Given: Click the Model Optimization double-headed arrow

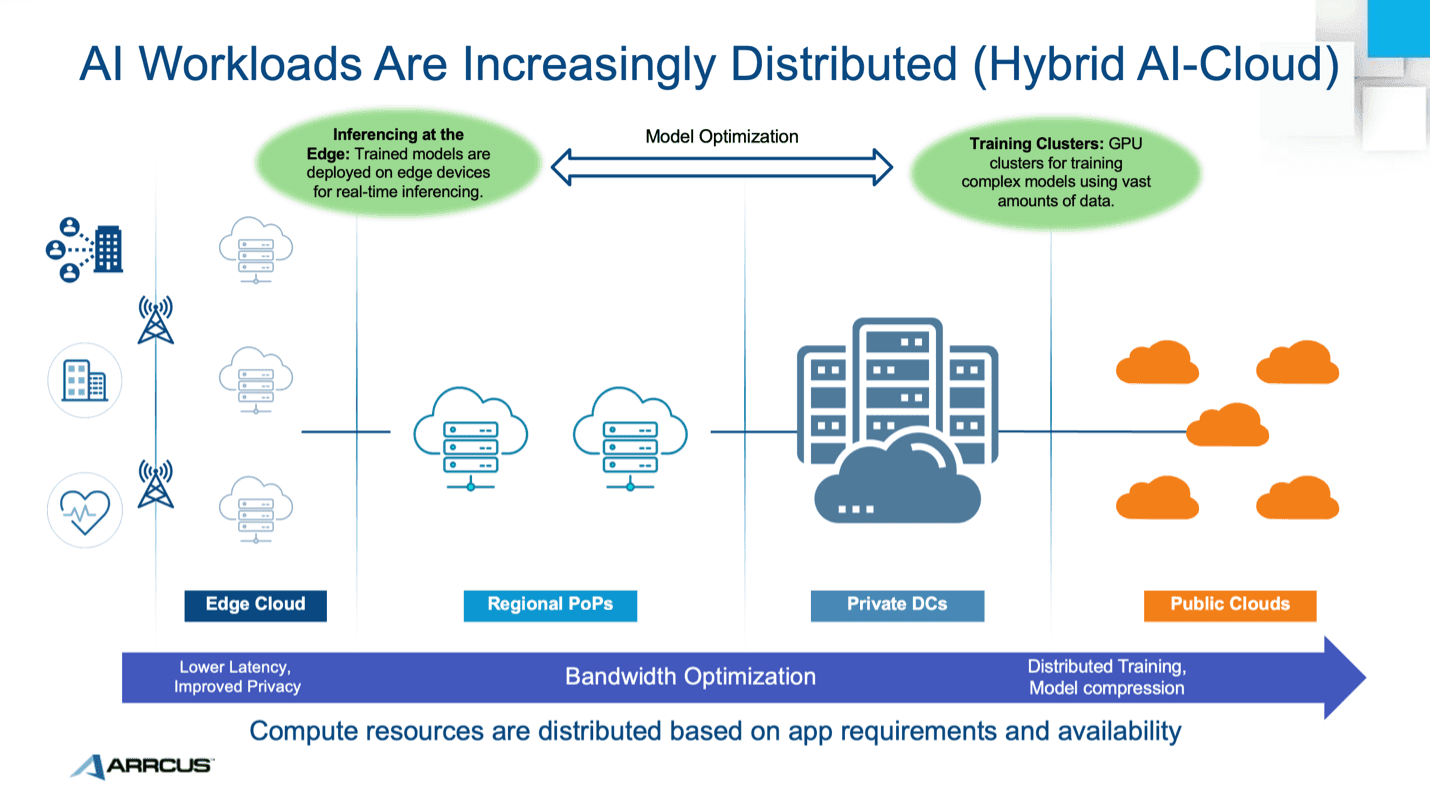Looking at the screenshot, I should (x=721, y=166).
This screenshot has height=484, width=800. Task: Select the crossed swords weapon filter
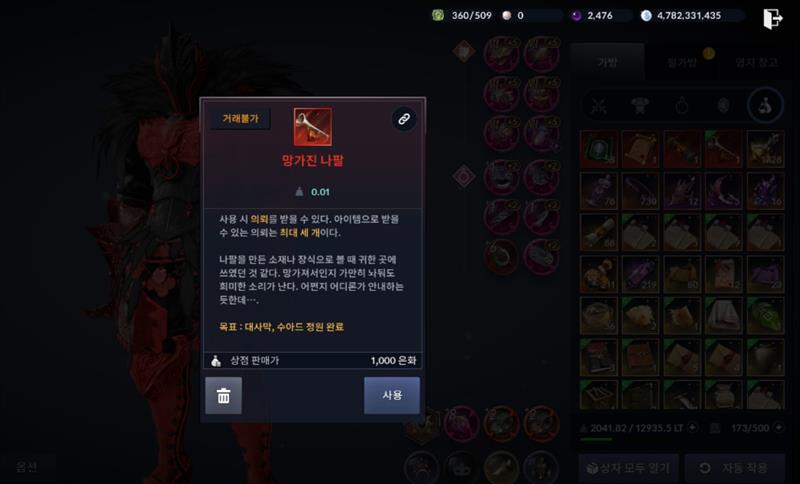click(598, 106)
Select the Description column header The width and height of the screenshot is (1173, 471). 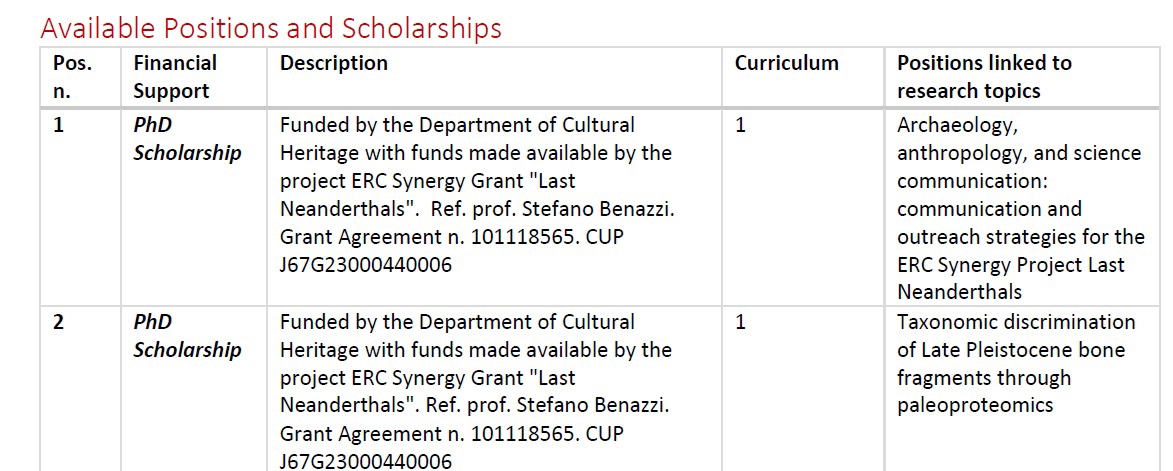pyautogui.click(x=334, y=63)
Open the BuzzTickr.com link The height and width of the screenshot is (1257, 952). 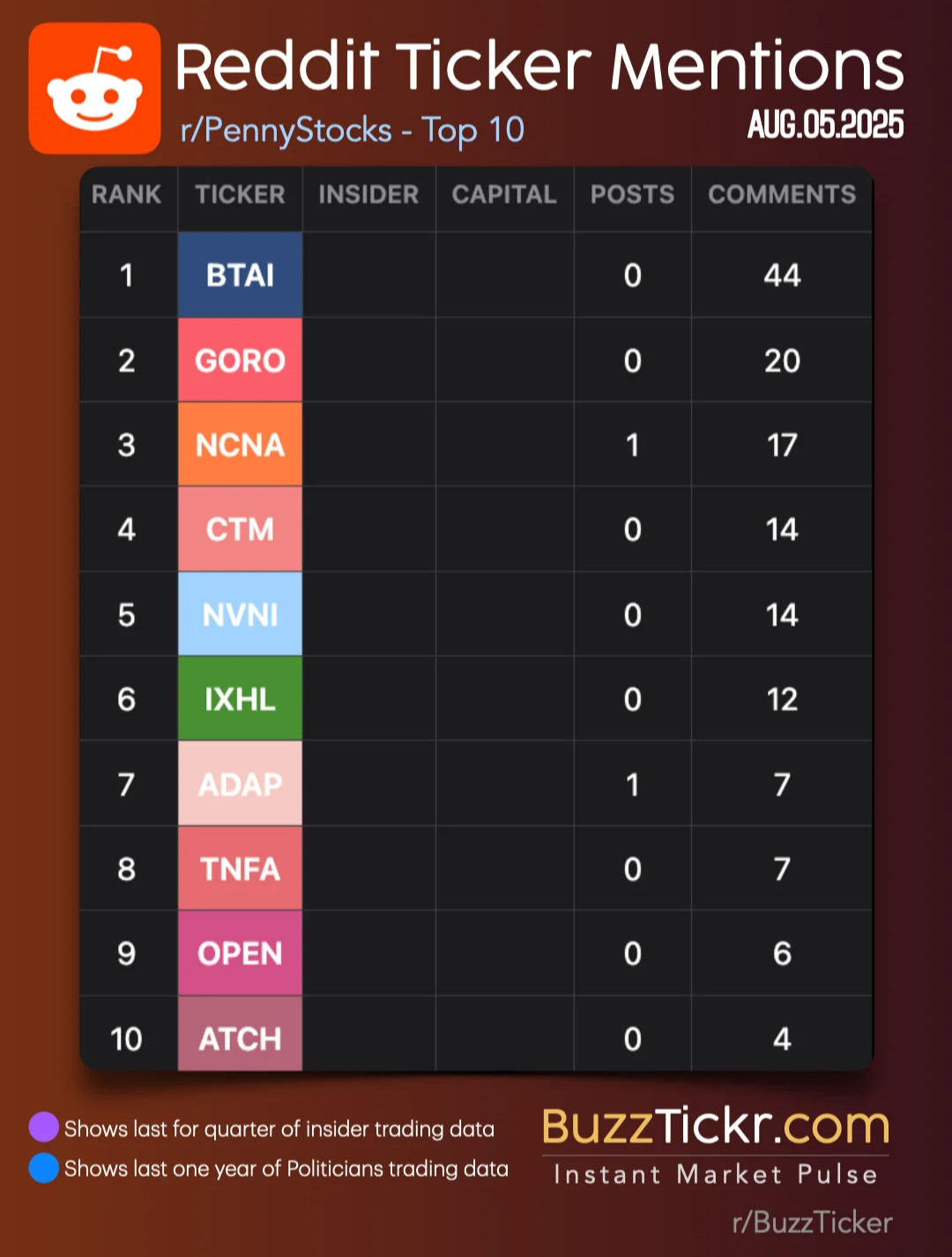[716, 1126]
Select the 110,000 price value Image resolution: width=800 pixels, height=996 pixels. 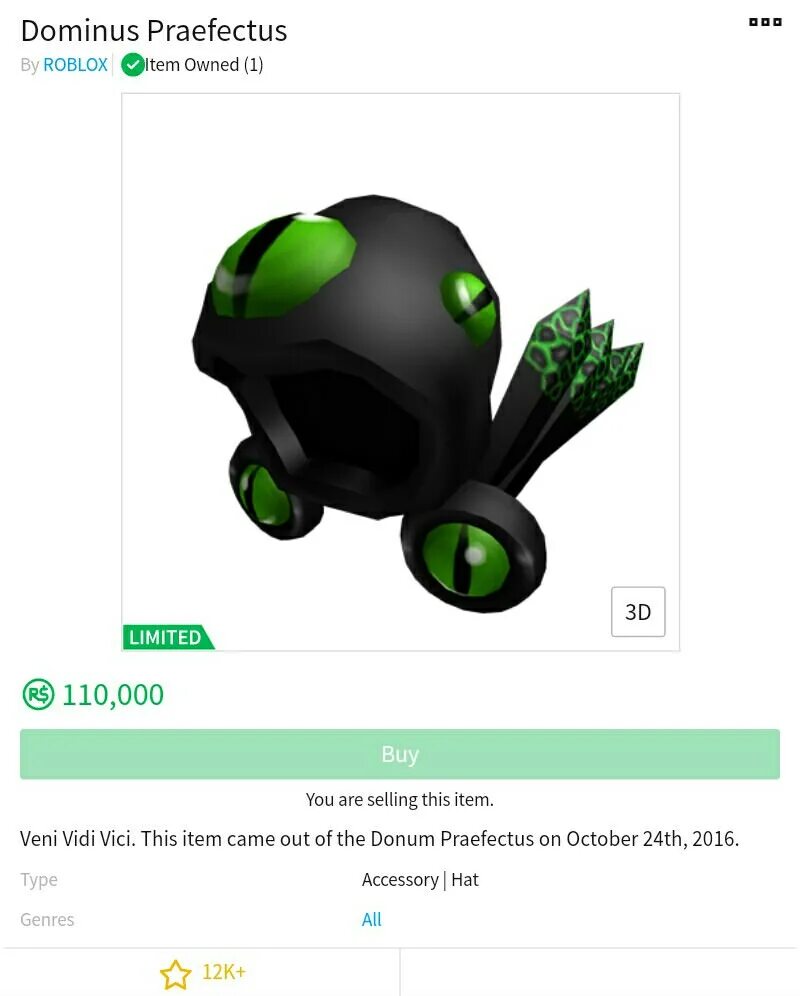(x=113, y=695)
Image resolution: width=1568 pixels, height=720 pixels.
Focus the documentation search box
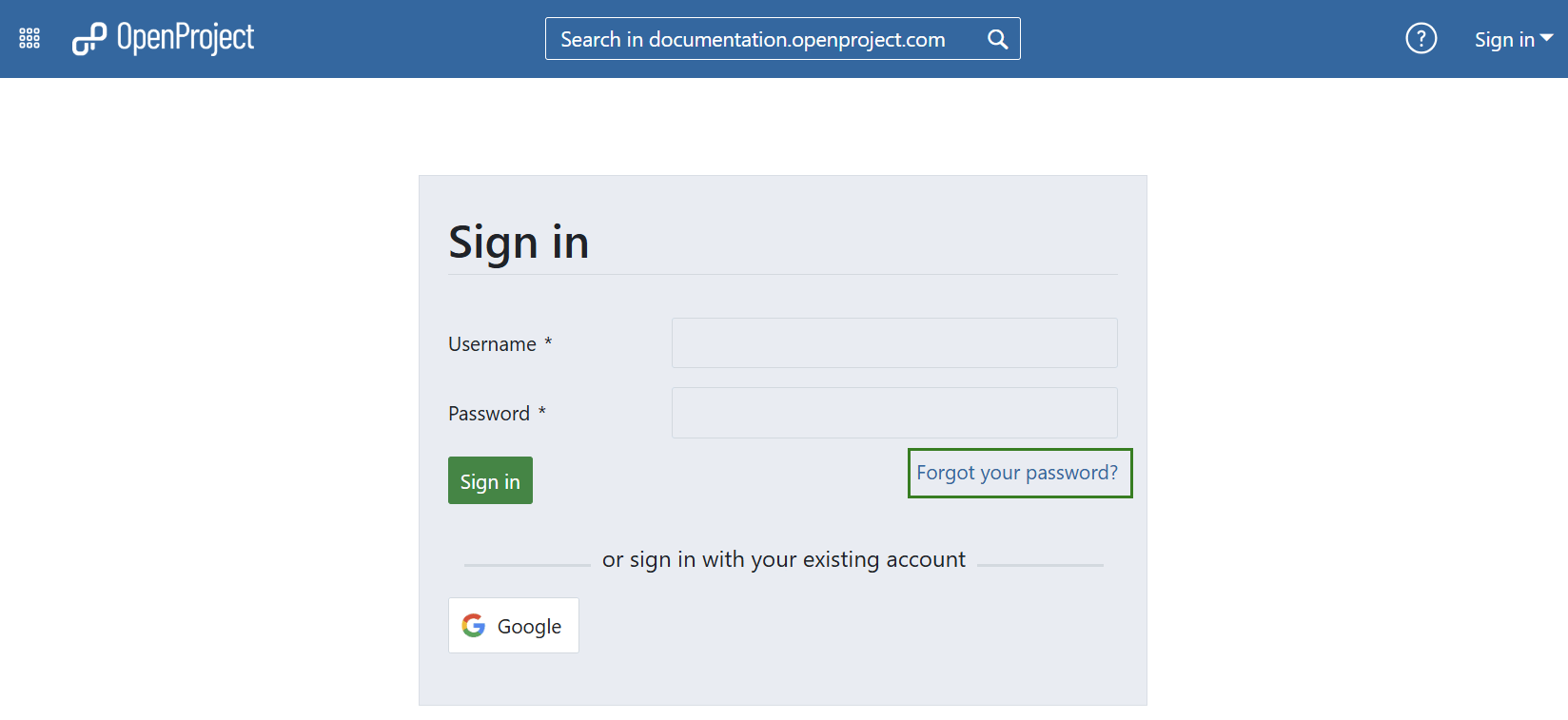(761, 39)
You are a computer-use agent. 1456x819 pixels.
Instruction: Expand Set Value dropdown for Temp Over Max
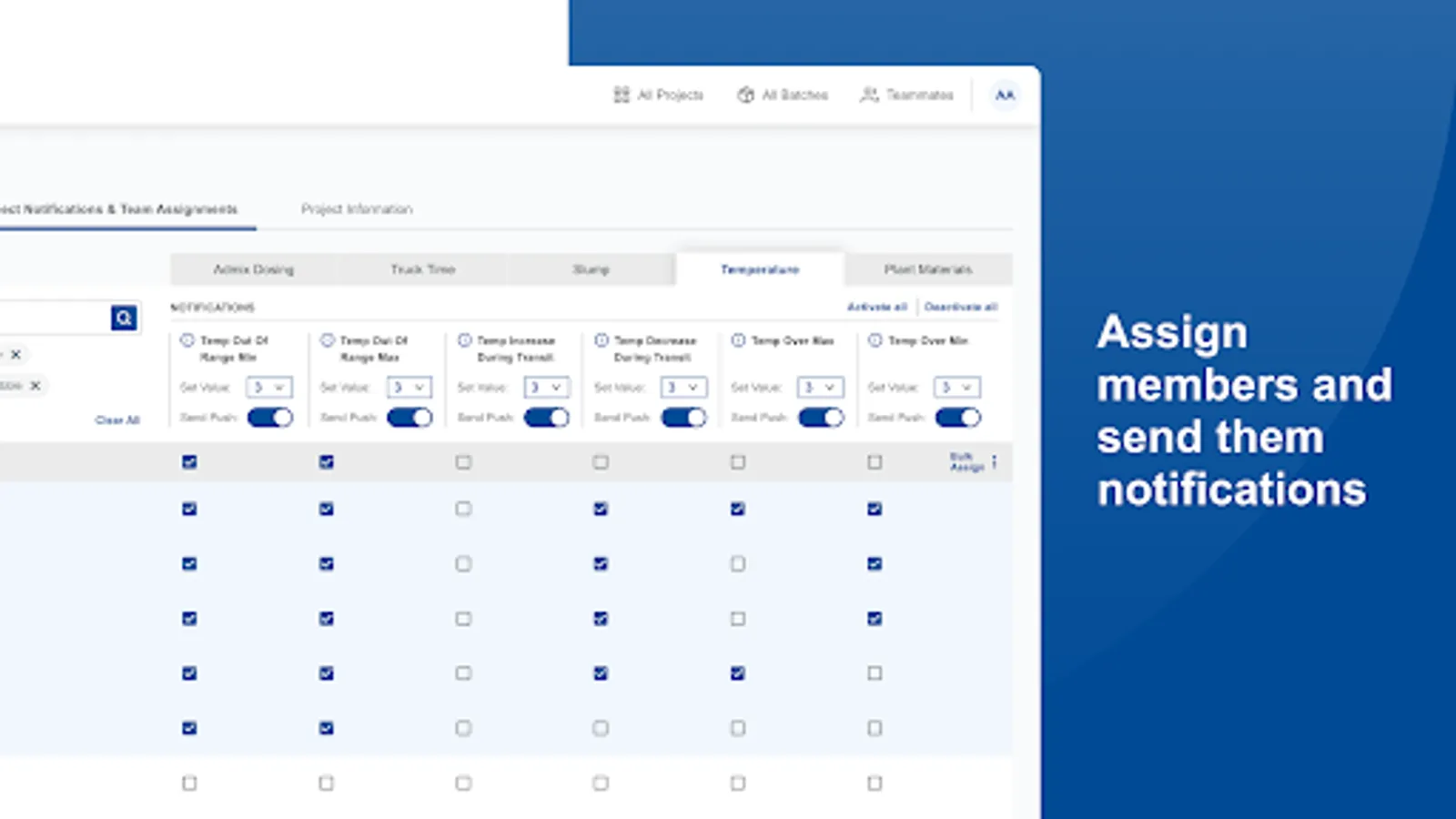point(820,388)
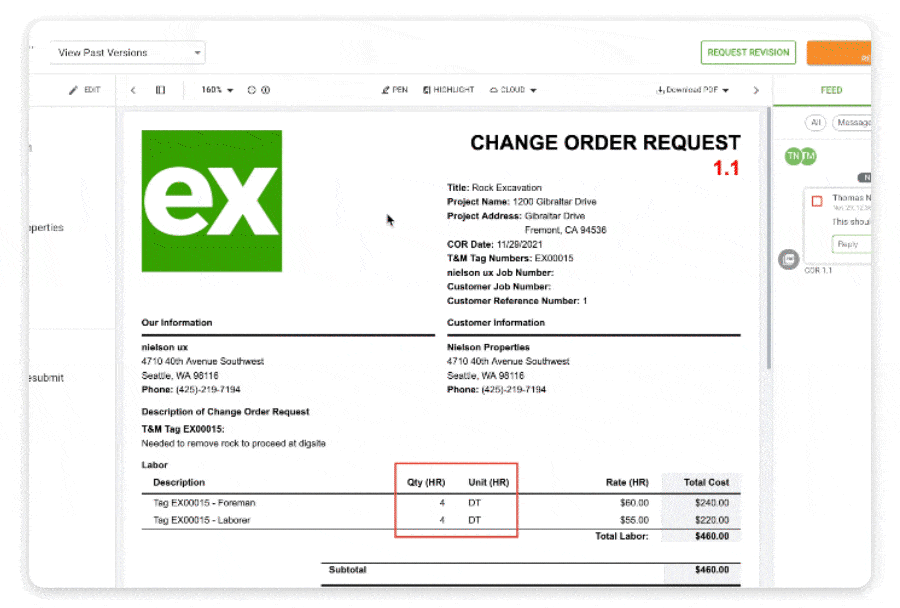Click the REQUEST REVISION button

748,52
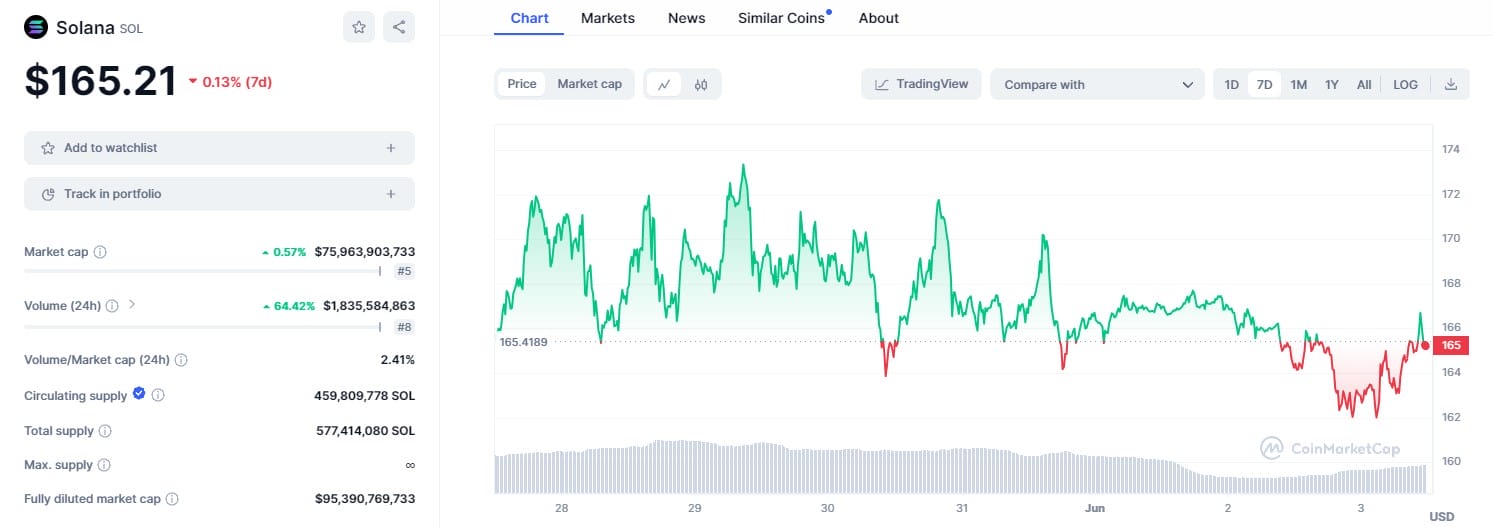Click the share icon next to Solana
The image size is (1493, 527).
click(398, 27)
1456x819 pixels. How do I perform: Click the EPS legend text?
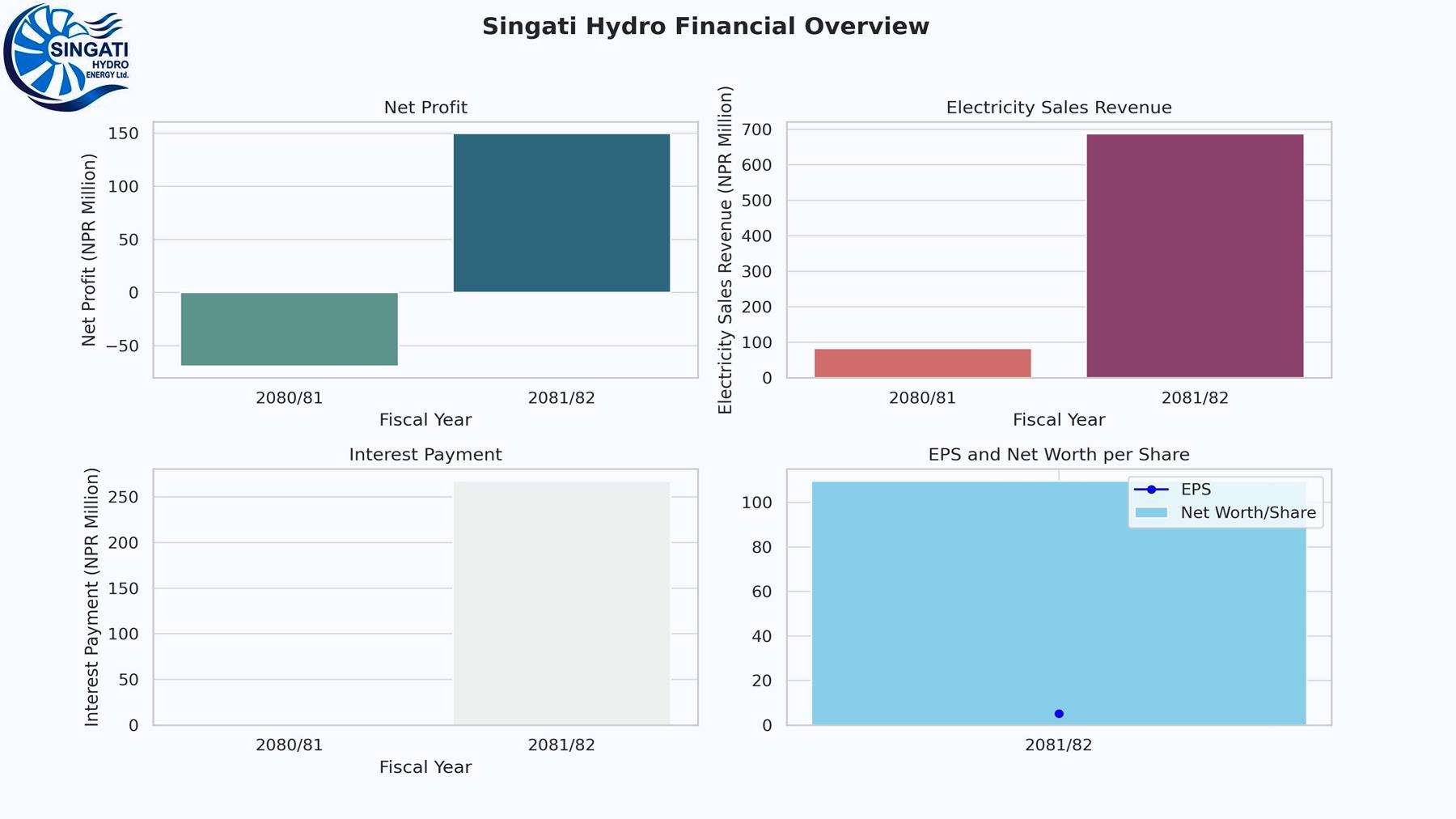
^^^^^^^^^^^^^^^^
▸ **Problem requirements**: Your task is to set down exactly the lines that run from the line holding "Instruction: Expand Set" through the close of the entries, including both ends. Pictures stay out.

▸ **Your response**:
Instruction: Expand Set Value dropdown for Temp Over Max
point(820,388)
Click the REQUEST REVISION button

748,52
Click the share icon next to Solana
The image size is (1493, 527).
click(398, 27)
1456x819 pixels. How do I perform: Click the EPS legend text?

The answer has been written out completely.